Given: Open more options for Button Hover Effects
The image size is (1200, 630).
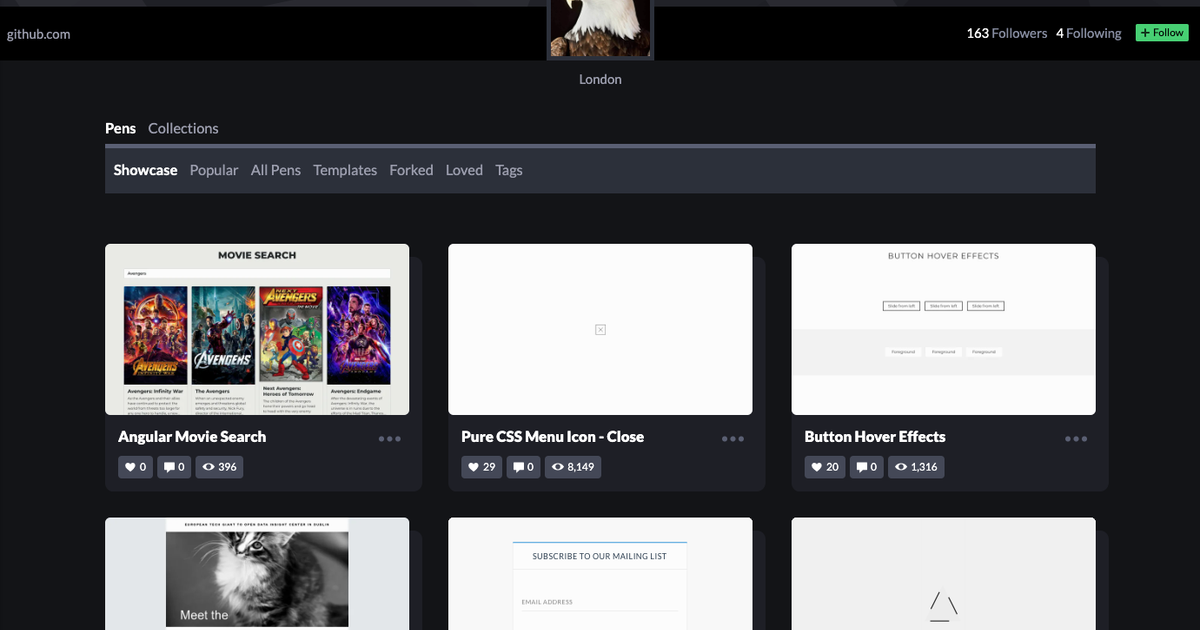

==

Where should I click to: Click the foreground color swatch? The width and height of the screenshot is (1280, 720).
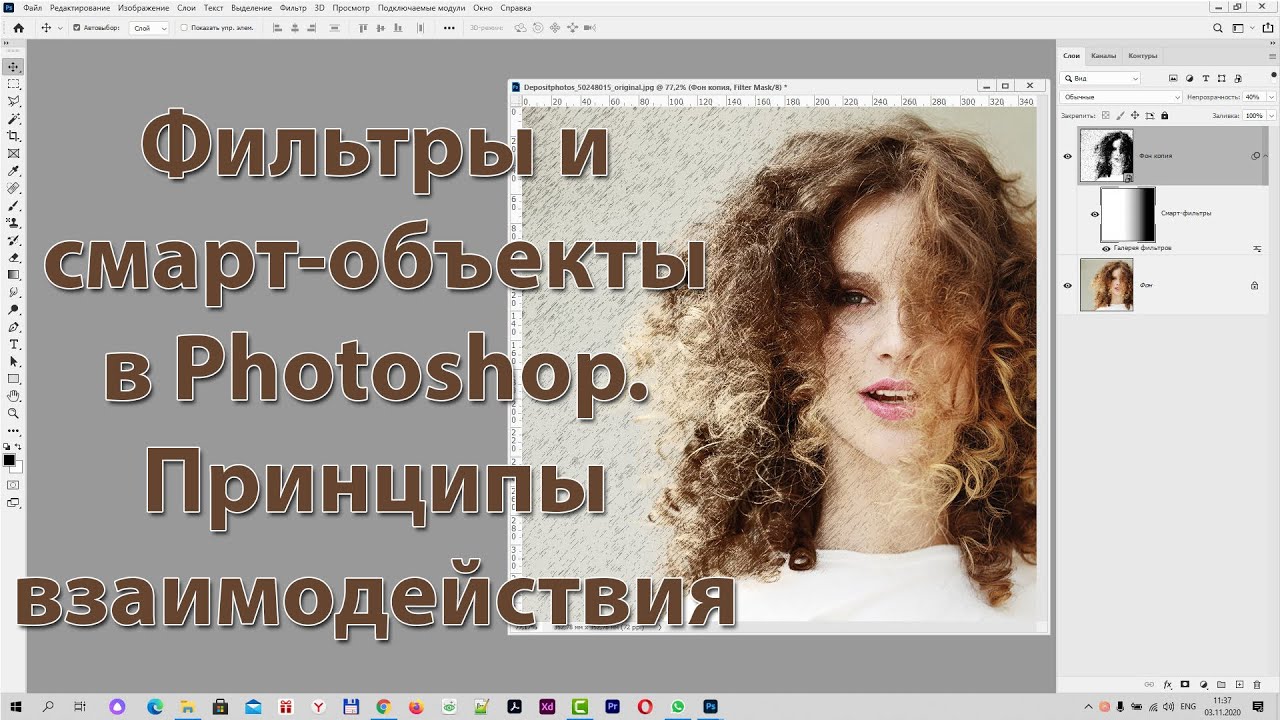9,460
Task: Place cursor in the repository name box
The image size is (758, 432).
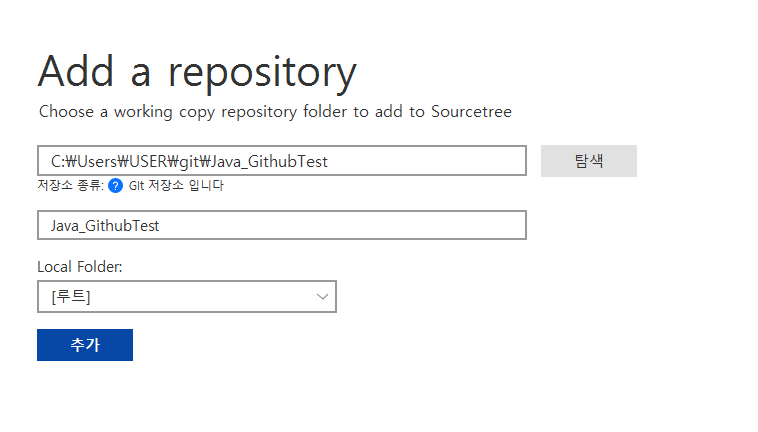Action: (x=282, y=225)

_Your goal_: Return only the part of the records above that opens with the line containing "Given: Open more" and closes with the line containing "The image size is (1200, 630).", ends included.

_Task response_:
Given: Open more options for Button Hover Effects
The image size is (1200, 630).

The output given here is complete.